Farm Bill Extension in the Works
Stating it is no longer possible to enact a five-year farm bill in this Congress – House Ag Committee Chair Frank Lucas says the responsible thing to do is to extend the 2008 Farm Bill for one year. He says an extension would provide certainty to the nation’s producers and critical disaster assistance to those affected by record drought conditions. While Lucas says the extension legislation isn’t perfect – he is hopeful it will pass the House and Senate and be signed by President Obama by today. Unfortunately – none of the extension measures were listed by House Majority Leader Eric Cantor as a bill for the House to consider today Monday. In endorsing the one-year extension – Ranking Member of the House Agriculture Committee Collin Peterson – said reforms to the dairy industry are the primary reason he's willing to even consider an extension.
Without a temporary extension – Senate Ag Chair Debbie Stabenow said we risk serious damage to the economy. She placed the blame on the House Republican leadership for their lack of action.

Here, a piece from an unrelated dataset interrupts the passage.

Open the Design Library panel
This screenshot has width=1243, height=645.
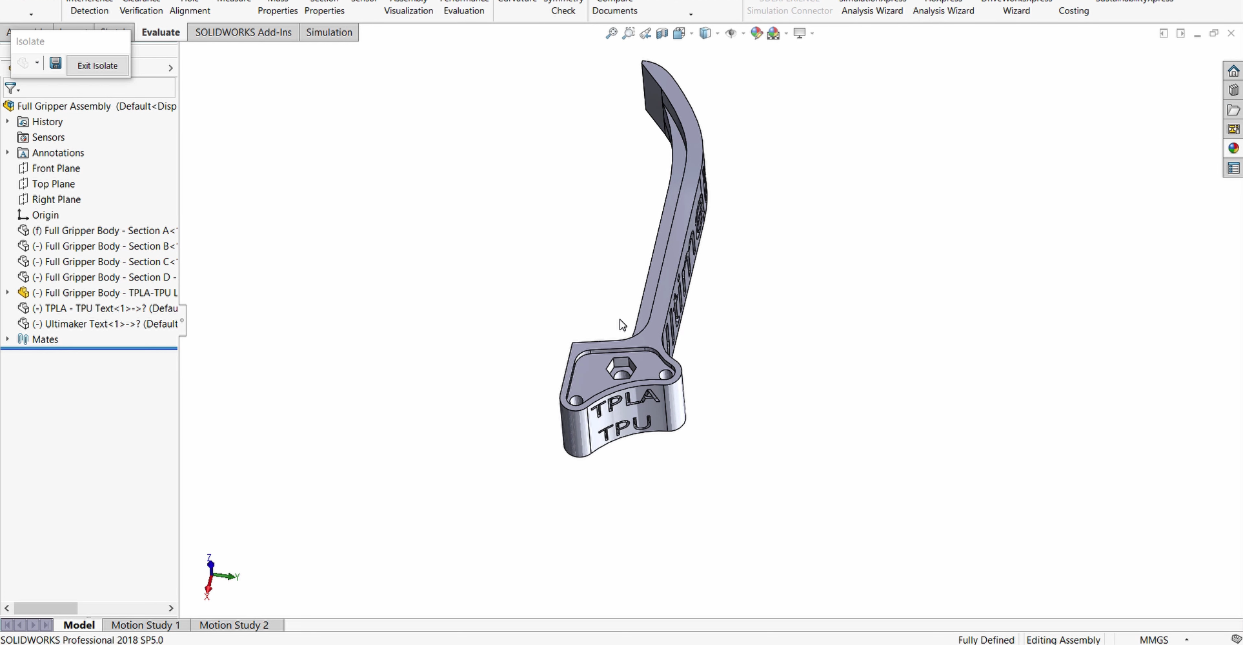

According to Stabenow – the responsible short-term farm bill extension was developed by Ag Committee leaders in both chambers. She says it not only stops milk prices from spiking – but prevents eventual damage to the entire ag economy. Despite her backing for a short-term extension now – Stabenow continues to stress the importance of passing a five-year farm bill to give farmers and ranchers the certainty they need to plan for the future. Without a new farm bill in this Congress – she said the Senate Ag Committee will soon hold another mark-up and keep working until one is enacted in 2013.
According to the National Sustainable Agriculture Coalition – three different versions of measures to extend the farm bill were filed late Saturday night. The other two versions were one-month extensions primarily focused on delaying the so-called dairy cliff. Peterson expressed opposition to both efforts – stating they would fail to reform the dairy safety net. He called the 30-day extension approach a poor joke on farmers that offers no certainty given the improbability that the House and Senate could enact long-term farm policy into law within the next 30 days.